The prize was Atlanta. William Tecumseh Sherman knew it, as did his Confederate opponent Joseph Johnston.
It was just 100 miles from Chattanooga to Atlanta, but the Confederates were prepared to do anything to keep Sherman from reaching his goal. Johnston prepared a series of assaults on the advancing Federals, but Sherman was able to flank the rebels and continued on his southeast course. But things changed outside Marietta, Georgia.
Johnston had his men construct trenches and earthworks at Kennesaw Mountain. By the time Sherman’s men reached the mountain, the Confederates were ready for them.
On this date, 143 years ago, The Battle of Kennesaw Mountain took place.
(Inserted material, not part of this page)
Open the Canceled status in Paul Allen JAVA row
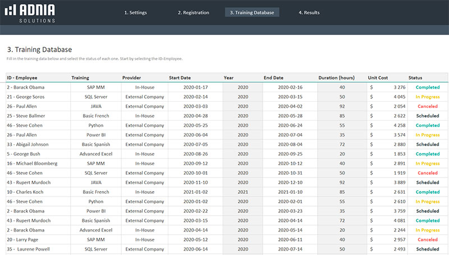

General John Bell Hood began the Confederate assault, but Union soldiers were able to fight him off. Sherman initially wanted to keep his army moving toward their goal, but heavy rain, muddy roads, and a determined Confederate army made it impossible. He had to fight.
Sherman believed the Confederates were stretched too thin. He decided to attack the center of their line. He began his assault with a heavy artillery barrage, followed by a three-part infantry attack: George Henry Thomas would lead the main attack on the Confederate center, while James B. McPherson would attack the Confederate right along the slopes of Little Kennesaw Mountain, and John Schofield would engage the southern end of the Confederate line.
The Union attack against the dug-in Confederates at the Dead Angle, near the Confederate center, was unsuccessful. Estimated casualties were about 500 for the Confederates, while 3,000 Union men fell.
Historians have questioned Sherman’s decision to attack the well-entrenched Confederates. However, the Battle of Kennesaw Mountain was one of the few Confederate victories during Sherman’s successful Atlanta Campaign.